Franco Zeffirelli’s Hamlet starring Mel Gibson was released in 1990, and other hit adaptations would follow – notably Kenneth Branagh’s celebrated Much Ado About Nothing in 1993, Oliver Parker’s Othello, starring Branagh and Laurence Fishburne, in 1995, and Baz Luhrman’s huge hit Romeo + Juliet with Leonardo DiCaprio and Claire Danes in 1996, a movie that made ten times its 14 million dollar budget.
So when A Midsummer Night’s Dream, often cited as the most popular Shakespeare play ever, hit early in summer movie season of 1999, it was basically a sure thing, especially given its stellar cast.
However, grossing just 16 million dollars, it barely made money on its 11 million dollar budget. Compare that to Romeo + Juliet or even Much Ado, which made 43 million on a less than 6 million dollar budget, and A Midsummer Night’s Dream has to be seen as a dud.
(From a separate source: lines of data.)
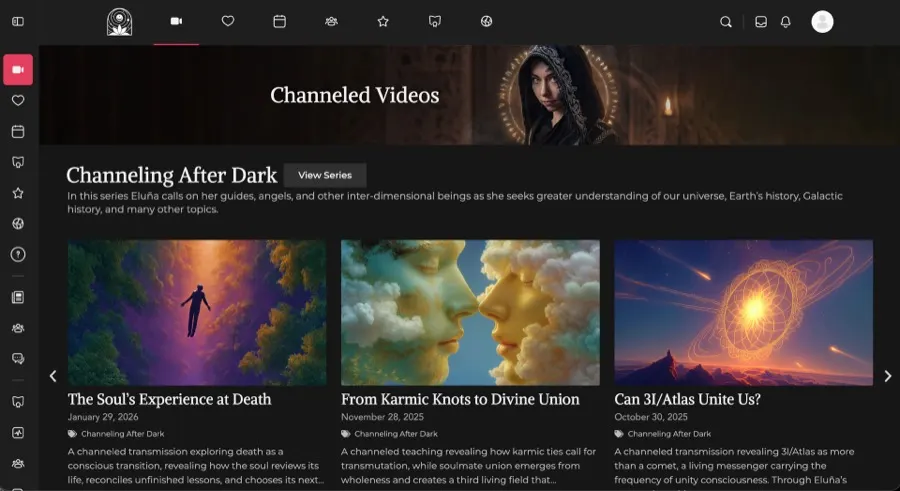The height and width of the screenshot is (491, 900).
Task: Click the lotus site logo
Action: [119, 22]
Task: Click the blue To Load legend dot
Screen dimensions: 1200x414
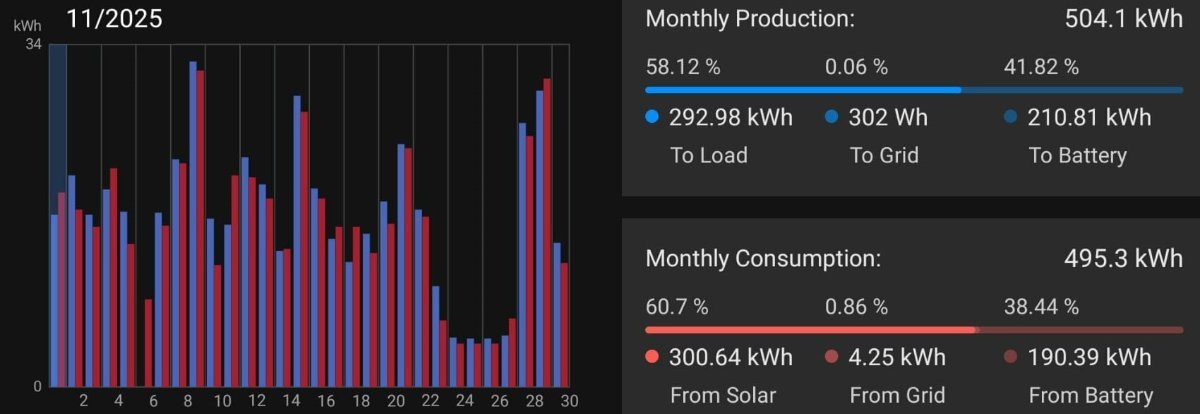Action: coord(653,117)
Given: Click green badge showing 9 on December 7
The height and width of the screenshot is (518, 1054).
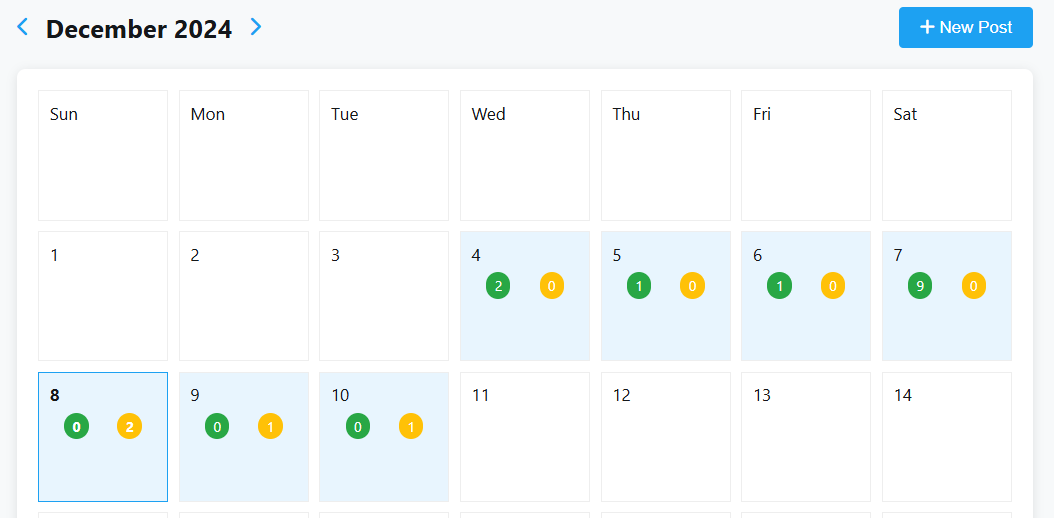Looking at the screenshot, I should [x=920, y=286].
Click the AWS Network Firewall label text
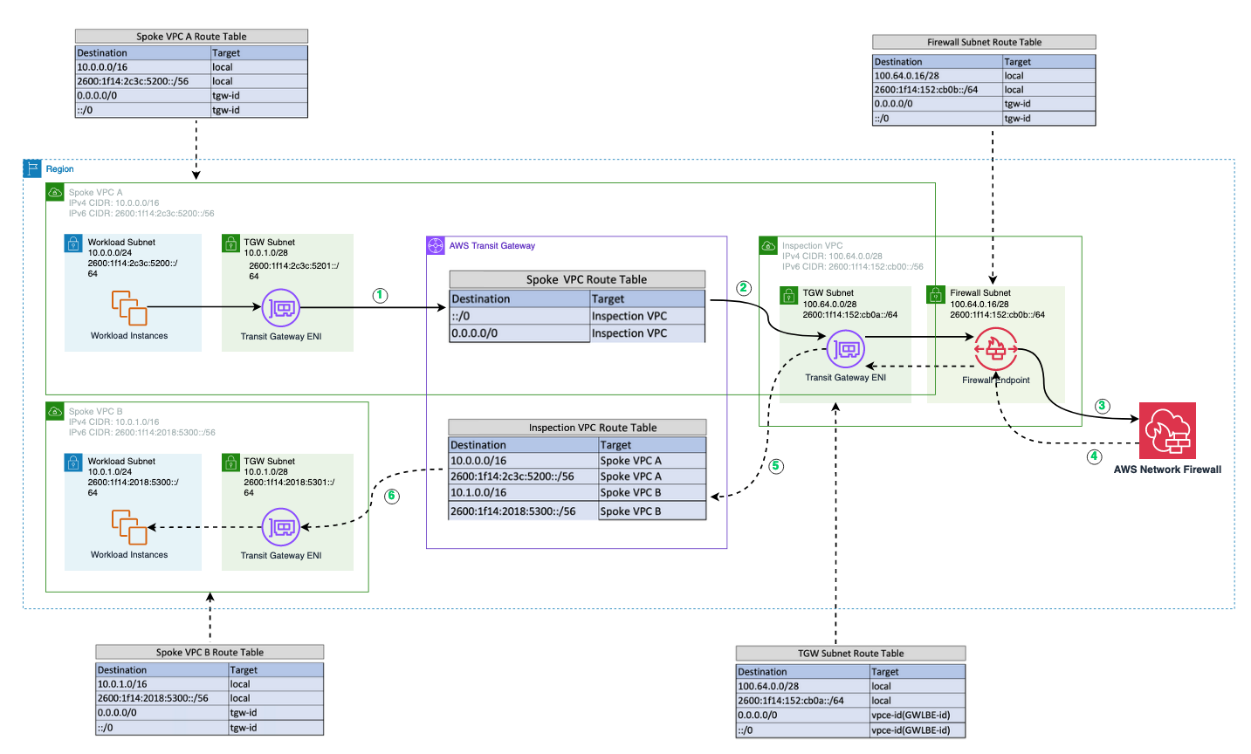 click(1168, 468)
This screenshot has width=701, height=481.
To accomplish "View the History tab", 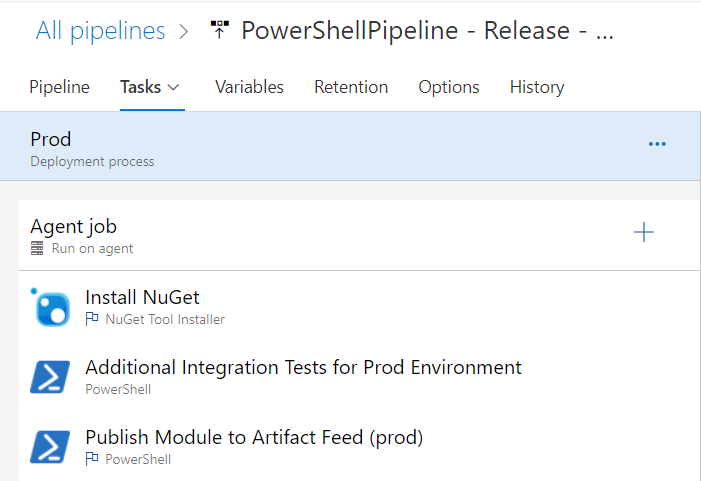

It was met with a very mixed (but largely approving) critical response, but what did we think of it?
This week, John and Joey welcome accomplished Shakespearean actor, director, and producer Steven Sabel to talk about it. Steven is also the host of Don’t Quill the Messenger, a podcast exploring the Shakespeare authorship question.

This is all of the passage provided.